Jugendbildnis von Mia Meyer aus der Beverbecker Zeit 1915
(Bild aus dem Privatbesitz von Dr. Uwe Meyer)

Zeugnis Mia Meyers von der Gewerbeschule für Mädchen Hamburg-St. Georg 1919/20
(Aus dem Privatbesitz von Dr. Uwe Meyer)

Aus dieser Hamburger Zeit hat sie viele Freundschaften, die teilweise bis an ihr Lebensende halten.

Am 16. Oktober 1925 heiratet sie in Bienenbüttel vor Pastor Haentzsche den vier Jahre älteren Hermann Meyer von einem Bauernhof in Melbeck, der nach seiner Ausbildung zum Wiesenbaumeister in Suderburg und Bromberg/Westpreußen eine Anstellung am Wasserwirtschaftsamt Beeskow/Mark erhält.
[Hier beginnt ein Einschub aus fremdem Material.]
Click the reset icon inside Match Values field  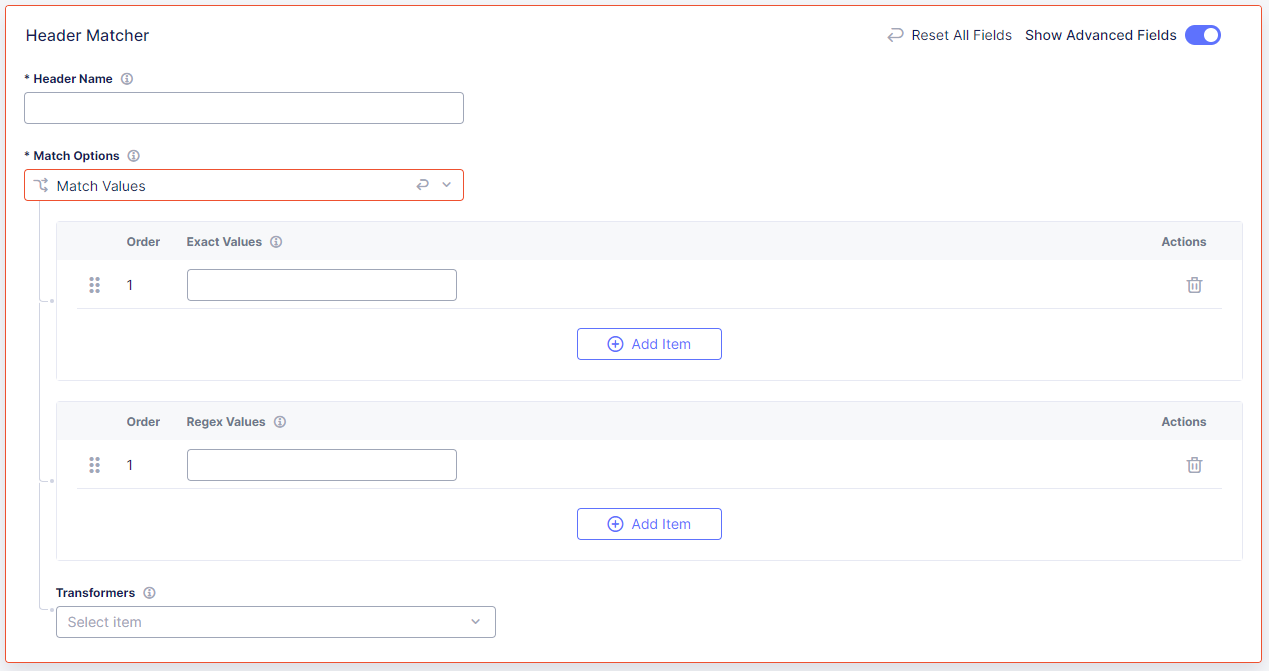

Dieses Beeskow wird für die nächsten zwanzig Jahre ihre neue Heimat, und hier bauen beide unter Verwendung der Mitgift aus den beiden Höfen ihr neues Heim.

Das neue Haus in der Schützenstrasse 8 in Beeskow (Bild aus Privatbesitz Dr. Uwe Meyer)

In das nimmt Mia Meyer auch junge Mädchen auf, die wie sie selbst keine Berufsausbildung haben und diese durch den Besuch der Handelsschule in Frankfurt/Oder nachholen wollen. Aus ihrer Heimatregion holt sie u.a. ihre Cousine Anni Vick aus Steddorf sowie ihre Nichte Aenne Peters aus Lüneburg nach Beeskow, damit sie in Frankfurt/Oder die Handelsschule besuchen können.

Sie selbst leidet zeitlebens darunter, keine Berufsausbildung abgeschlossen zu haben und beschreibt das mit einer gewissen Verbitterung später in dem (undatierten und ungedruckten) Gedicht „Die Frau ohne Beruf“:

„Ohne Beruf“ so stand es im Paß.

Mir wurden fast die Augen naß.

„Ohne Beruf“ war da zu lesen.

Und sie ist doch das nützlichste Wesen!

Nur für andere zu sinnen, zu sorgen

Ist ihr Beruf vom frühen Morgen

Bis in die Tiefe der kargen Nacht,

nur für der Ihren Wohl bedacht.

Gattin, Mutter, Hausfrau zu sein,

schließt das nicht alle Berufe ein?

Als Köchin von allen Lieblingsspeisen,

als Packer, wenn es geht auf Reisen,

als Chirurg, wenn ein Dorn sich im Finger versplittert,

Schiedsmann bei Kämpfen erbost und erbittert,

Färber von alten Mänteln und Röcken,

Finanzgenie, wenn sich der Beutel soll strecken,

als Lexikon, das schier alles soll wissen,

als Flickfrau, wenn Strümpfe und Wäsche zerrissen,

als Märchenerzählerin ohne Ermüden,

als Hüterin von des Hauses Frieden,

als Puppendoktor, als Dekorateur,

als Gärtner, Konditor, als Friseur!

Unzählige Titel könnt’ ich noch sagen

(doch soll sich der Drucker nicht länger plagen)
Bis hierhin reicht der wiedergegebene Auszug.